For me, drinking a margarita at 5pm on a warm summer evening says, “Look at me, all relaxed and living my best life” but a margarita at 5pm in September, between helping with homework and burning a casserole, well that just says “Look at me, my life’s a shitshow”.  And while that’s true, I don’t need an out of season drink in my hand to really hammer the point home.  That’s what 9pm red-wine-in-bed is for.

Brian doesn’t agree with my hard line in the seasonal drink sand, he thinks I’m being ridiculous. Last night, I caught him heading to the deck with a Moscow Mule in hand (clearly a summer drink, as it involves the use of limes), while I sat sharpening a 100-count box of No. 2 pencils.

“Come join me” he said all off-handishly, like he wasn’t violating an unspoken cocktail rule.

“Are you kidding me? Look around” I flailed my hands wildly, “Don’t you see these flash cards, permission slips, and that hand sanitizer dispenser over there?” pointing to the corner of the kitchen.

He looked at me blankly, “That’s our water cooler.”

“Not anymore. The point is, all of this signals the end of Happy Hours. Now it’s just 5pm Carb-y Hour from here until Memorial Day, buddy.” I reached for the bag of Sour Cream & Onion chips with my left hand and another pencil with my right. “Besides, it’s 70 degrees. Everyone knows you can’t enjoy a margarita when the heat index drops below 82.”  Removing the pencil from the sharpener, I jotted that fact down on my ever growing “REASONS I WANT TO MOVE SOUTH” list that I keep in my pocket for such inspired moments. I wrote it under “23. Can wear white pants all year”. I love me some white pants.

“Just so you don’t continue to embarrass yourself, you might want to write this down: summer is for margaritas, Prosecco, and pale ales. Autumn has us moving towards red wines and lagers. Around November you can confidently introduce stout beers into your repertoire. Come December, Cosmopolitans start to make an appearance around the holidays. But only the red cranberry ones, don’t even try a pink grapefruit. And…um…what are those two weeks in the northeast between winter and summer called?”

“You mean spring?”

“Ah yes, spring. The season where you’re wearing shorts on the bottom and a wool sweater on top. I think we can all agree it’s a confusing time for everyone, hence, anything goes. Hot Toddy at happy hour? Sure. Gin Fizz before bed? Why not. It’s probably the only time I won’t judge you.”

“So you’re really not making yourself a margarita?”

“Nope”

He shrugged, “That’s dumb” and went outside and plopped down on his old outdoor recliner.

Not believing he could really enjoy a summer drink with a chill in the air, I got up to watch him from the kitchen window. Between my astigmatism and my refusal to wear contacts, because I’d rather be blind than have one more thing to do at night, I had to really press my face against the glass to read his expression when he took that first sip.

▬▬▬▬▬▬▬▬▬▬

## Description of the task
In the piece about seasonal drinks, below what heat index does the narrator say a margarita can't be enjoyed?

## Data excerpts
▬▬▬▬▬▬▬▬▬▬

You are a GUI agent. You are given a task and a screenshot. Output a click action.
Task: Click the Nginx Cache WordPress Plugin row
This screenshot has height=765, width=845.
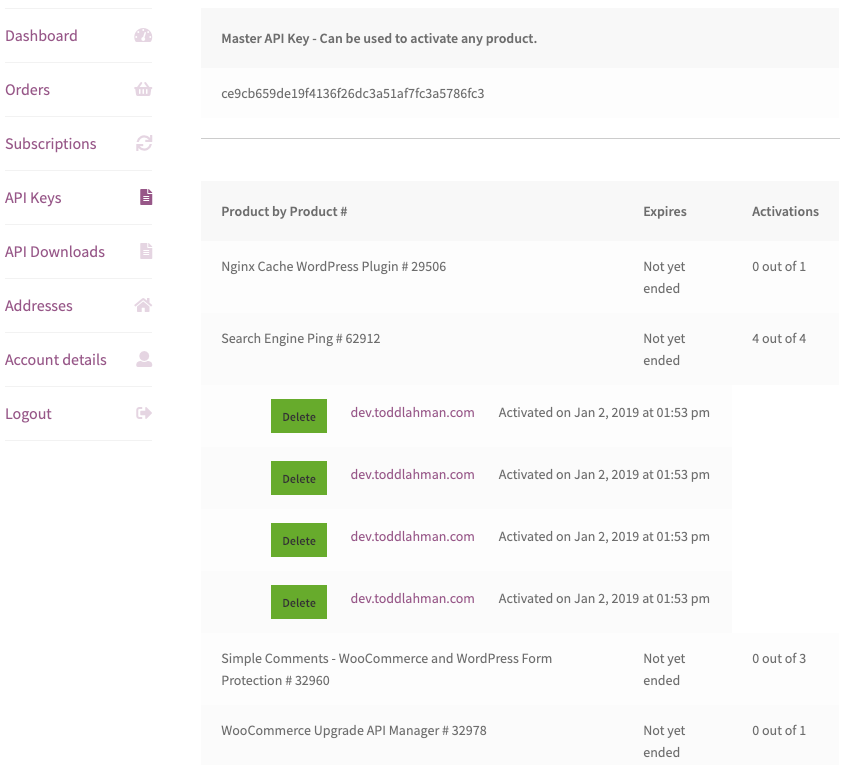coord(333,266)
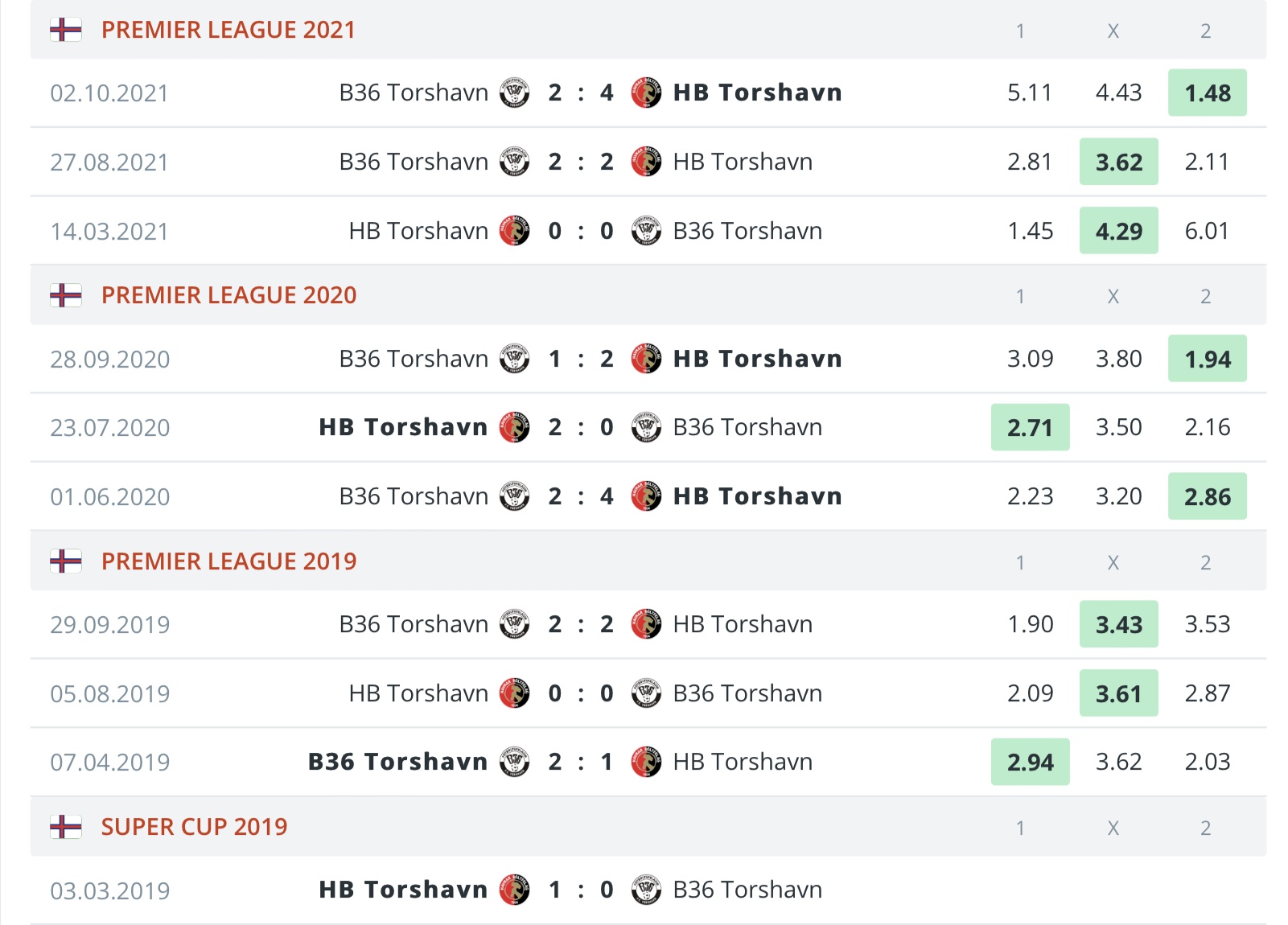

▬▬▬▬▬▬▬▬▬▬

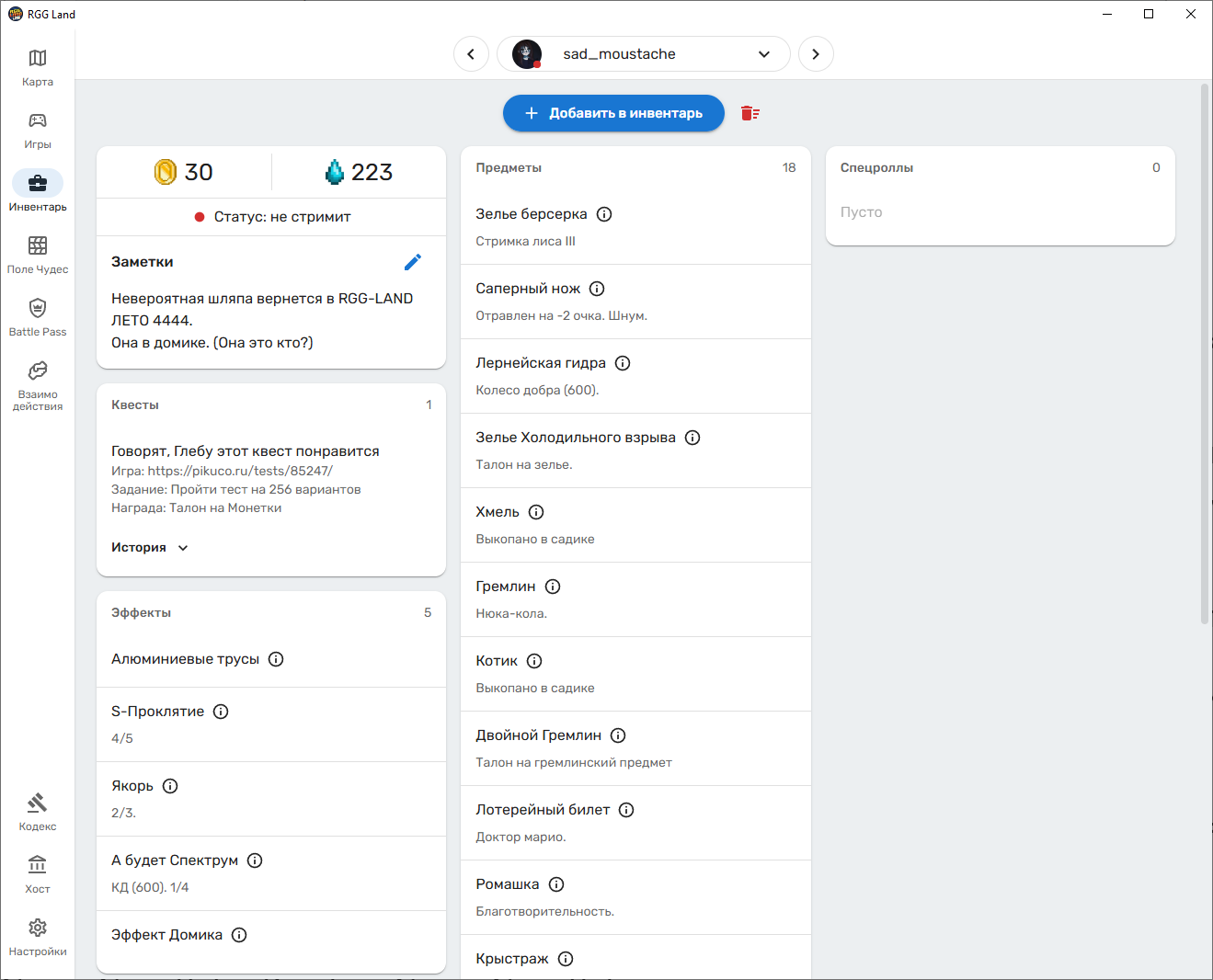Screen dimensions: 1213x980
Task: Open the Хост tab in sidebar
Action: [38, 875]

▬▬▬▬▬▬▬▬▬▬

## Response to the exercise
82